I am always pushing myself, and sometimes I just push myself too hard. Always trying to make up for what I feel I am lacking in my productivity in life. When I do this, I pay the price. Sometimes I summon the strength to do something special but I will usually have to rest for a few days before & afterwards because my body can only make so much energy. I pay a big price for overdoing it, but sometimes I have to, and sometimes I choose to.

I know it’s hard for you to understand why I can do one thing and not another. It’s important for me that you trust me about this. My limitations like my pain and my other symptoms are invisible, but I know my way around my limitations when present. Another symptom I have is problems with memory and concentration which with Fibromyalgia has been termed Fibro-fog. Short-term memory is the worst,  I am constantly looking for things. I have no idea where I put down my purse, and I walk into rooms and have no idea why. Casualties are my keys which are always lost, my list of errands which I write-up and leave on the counter when I go out. Even if I put notes around to remind myself of important things, I’m still liable to forget them or forget the notes. I may be holding a conversation with you one minute just fine and the next look like a deer caught in head lights because I forgot what we were discussing. Don’t worry, this is normal for Fibromyalgia. Most of us are frightened that we are getting Alzheimer’s and new kinds of brain scans have actually documented differences in our brains, albeit thankfully not Alzheimer’s.

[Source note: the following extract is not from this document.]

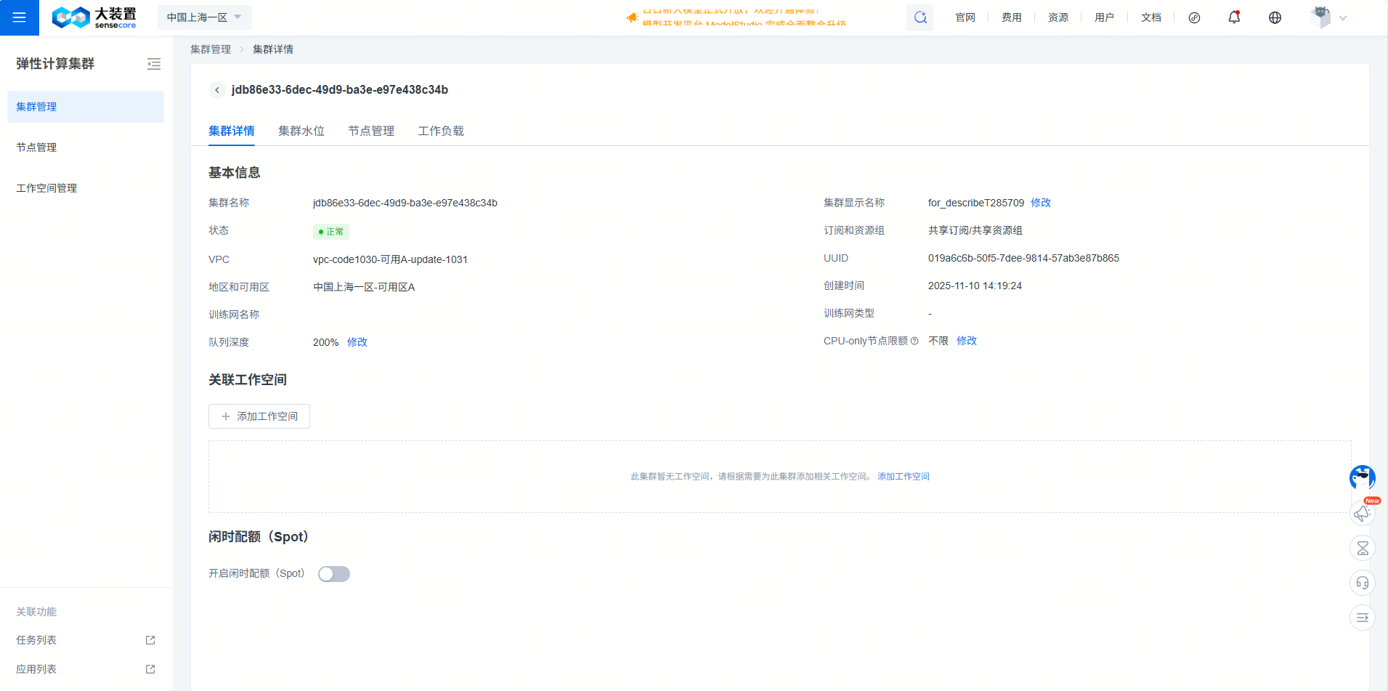Click the notification bell icon
Viewport: 1388px width, 691px height.
pos(1234,17)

I mentioned my sensitivities earlier and I need to talk about them in more detail. It’s more like an intolerance to things.

Noise, especially certain noises like the television or shrill noises can make me jittery and anxious. Smells like fish, some chemicals, fragrances or perfume can give me headaches and make me nauseated. I also have a problem with heat and cold. It sounds like I’m never happy but that isn’t so at all. These things make me physically ill.

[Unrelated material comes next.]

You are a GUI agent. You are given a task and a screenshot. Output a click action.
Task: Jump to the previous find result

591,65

Sometimes I just need to get away from what ever it is that is causing my reaction. I just don’t know how else to say it. I know sometimes this means I will have to go outside, or out to the car, or even go home. That’s really all right with me, but I worry about the people I have left behind.

I’m shy about others seeing me in pain and often need to be alone. You may remember me as a light-heated. I don’t want or need you to give up doing what’s important to you. That would only make me feel worse. Sometimes when I feel lousy I just want to be by myself. When I’m like this there’s nothing you can do to make me feel better, so it’s just better to let me be.

I have problems sleeping. Sometimes I am unable to get to sleep at all, and other times I get really restless sleep, wake up and can’t get back to sleep. Other times I fall into bed and sleep for fourteen hours at a time and will still be feel exhausted upon waking. Some nights I’ll toss and turn and not be able to sleep at all. Every little thing will keep me awake.

With FIBROMYALGIA there are other symptoms and health issues- TMJ Disease, migraines, irritable bowel, chronic muscle spasms, restless leg syndrome, pelvic pain, not to mention the problems with cervical spine disease that will take their toll on our friendship.

Some of these symptoms are embarrassing and hard to hear about,  It’s very hard for me too say these thing but because I love you and I want to spend time with you I want to try to help you understand.

I have made a promise to myself and now I am making it to you: I will try to set aside time when we can have a cup of tea, a chat or two. During that time we will not talk about my illness.Though I may not always show it I love you a million times more for standing by me. Having to slow down physically and having to get rid of unnecessary stresses will make our friendship even stronger.

I am most grateful for your time and attention. I’d like to think you will be sharing this letter with your family and loved ones. I believe that more we know about each other the better we can all get along, in every aspects of our world.

Always in my heart,

~ Barefoot

” Life is short, Break the rules, Forgive quickly, Kiss slowly, Love truly and tenderly, Laugh uncontrollably, And never regret anything that made you smile.”